USA otworzą nową bazę wojskową. Celem pilnowanie rozejmu z Izraelem
Stany Zjednoczone planują otwarcie bazy wojskowej w stolicy Syrii Damaszku - poinformował Reuters powołując się na źródła bliskie sprawie. W przyszłym tygodniu ustanowienie nowej bazy będzie jednym z tematów podczas rozmów w Białym Domu między prezydentem USA Donaldem Trumpem i prezydentem Syrii Ahmedem al-Shareem.

W skrócie
- Stany Zjednoczone planują otwarcie nowej bazy wojskowej w Damaszku, której głównym celem ma być pilnowanie przestrzegania rozejmu między Izraelem a Syrią.

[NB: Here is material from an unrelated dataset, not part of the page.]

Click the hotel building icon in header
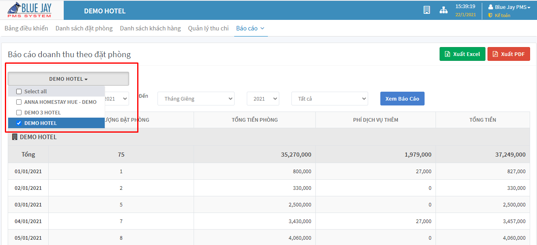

- Baza powstanie na jednym z lotnisk w stolicy Syrii, a amerykańskie samoloty już testowały pas startowy.
- Obecność nowej bazy wpisuje się w szerszą strategię USA na Bliskim Wschodzie, gdzie żołnierze już monitorują sytuację w Libanie, Izraelu i północno-wschodniej Syrii.
- Więcej ważnych informacji znajdziesz na stronie głównej Interii
Nowa amerykańska baza wojskowa ma m.in. pilnować przestrzegania paktu o nieagresji, zawartego między Izraelem a Syrią. Doniesienia o planach utworzenia bazy potwierdziło w rozmowie z Reutersem sześć niezależnych źródeł, w tym dwóch zachodnich urzędników i jeden urzędnikach w syryjskiej armii.
- Administracja USA nieustannie rozważa konieczne podejście do Syrii, tak by efektywnie walczyć z ISIS. Nie komentujemy lokalizacji, ani potencjalnych lokalizacji miejsc, w których operują siły zbrojne - przekazał amerykański urzędnik. Zaapelował również o nieujawnianie lokalizacji nowej bazy mającej powstać w Syrii.
Wiadomo jednak, że baza ma powstać na terenie jednego z lotnisk. Amerykańskie samoloty miały już testować tamtejszy pas startowy, żeby upewnić się, że nadaje się on do wykorzystania przez wojsko.
Temat utworzenia bazy ma zostać poruszony w poniedziałek podczas oficjalnej wizyty syryjskiego prezydenta w Białym Domu.
Amerykańskie bazy na Bliskim Wschodzie. Są już w kilku krajach regionu
Nowa amerykańska baza w Syrii będzie kolejną na Bliskim Wschodzie, której celem ma być pilnowanie, by w regionie nie wybuchały ponownie zakończone niedawno konflikty. Amerykańscy żołnierze zostali wysłani już do Libanu, gdzie pilnują utrzymania zawieszenia broni między Izraelem a Hezbollahem oraz do Izraela, gdzie monitorują respektowanie pokoju między Izraelem a Hamasem.
Siły amerykańskie stacjonują już również w północno-wschodniej Syrii, gdzie od dekady wspierają kurdyjskie siły w walce z Państwem Islamskim. W kwietniu Pentagon ogłosił, że liczba obecnych tam żołnierzy zostanie zmniejszona o połowę i będzie wynosić tysiąc osób.